Dataset excerpts Start Marker
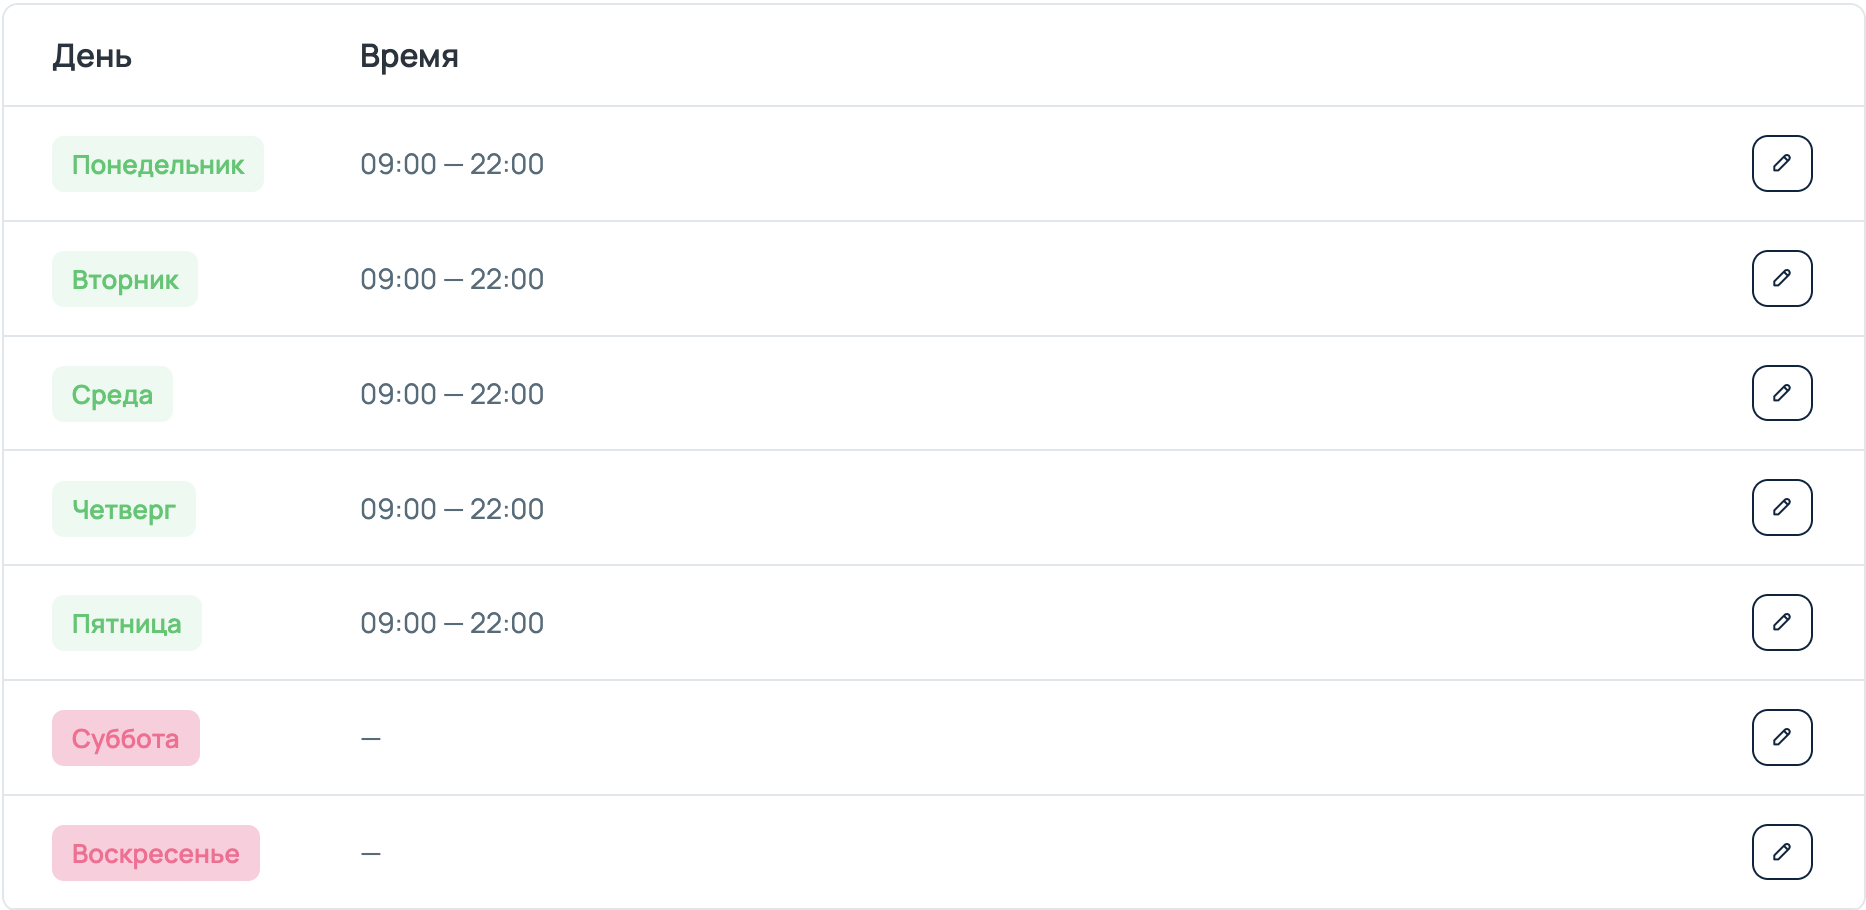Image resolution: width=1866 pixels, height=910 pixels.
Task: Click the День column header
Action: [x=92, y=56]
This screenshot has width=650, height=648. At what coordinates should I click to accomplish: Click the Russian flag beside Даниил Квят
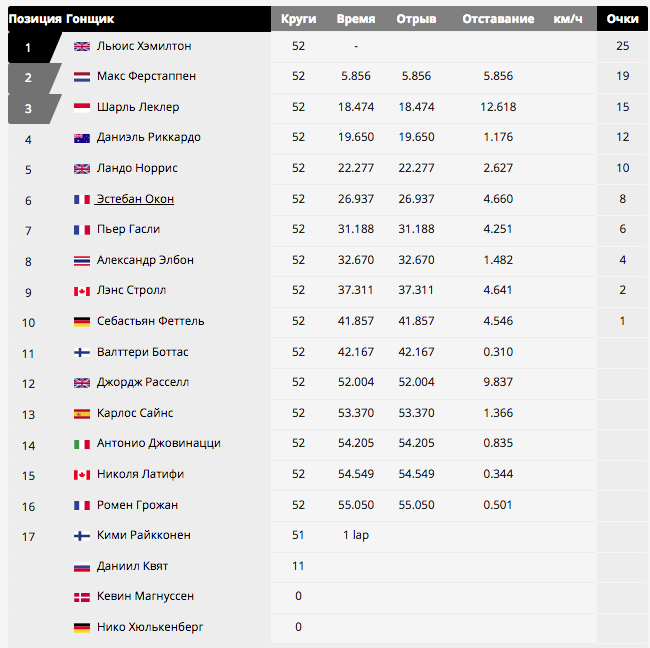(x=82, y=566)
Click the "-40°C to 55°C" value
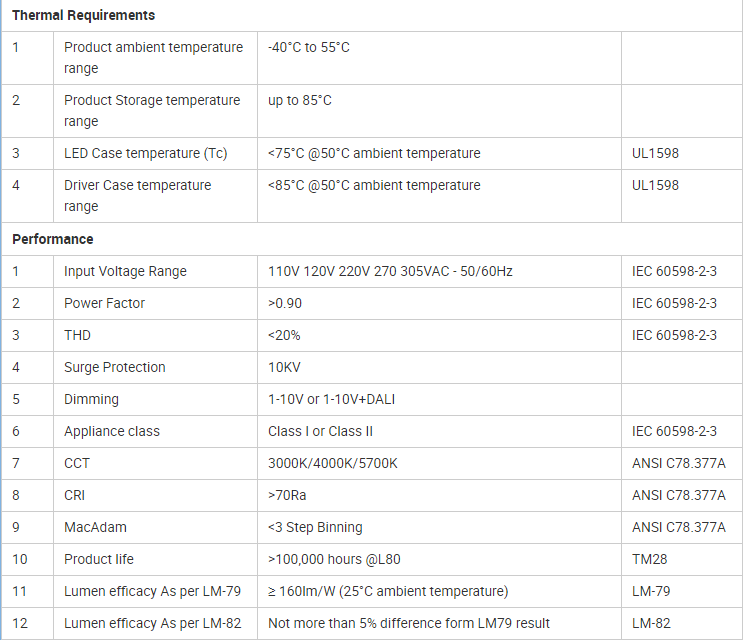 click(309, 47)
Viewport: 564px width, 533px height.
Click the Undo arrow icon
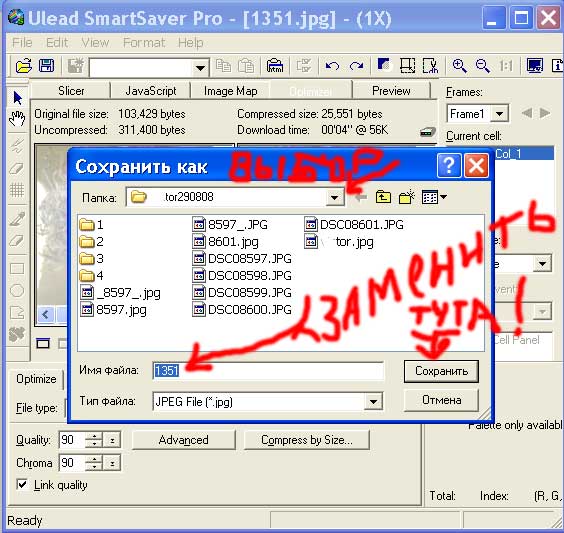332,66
Dataset excerpts End Marker
-- Task objective --
Omit the pictures and retype exactly the lines from the one containing "This screenshot has" through the end of the entries above.

-- Your solution --
This screenshot has width=650, height=648. At what coordinates should I click to accomplish: Click the Russian flag beside Даниил Квят
(x=82, y=566)
Click the "-40°C to 55°C" value
 click(309, 47)
Viewport: 564px width, 533px height.
Click the Undo arrow icon
332,66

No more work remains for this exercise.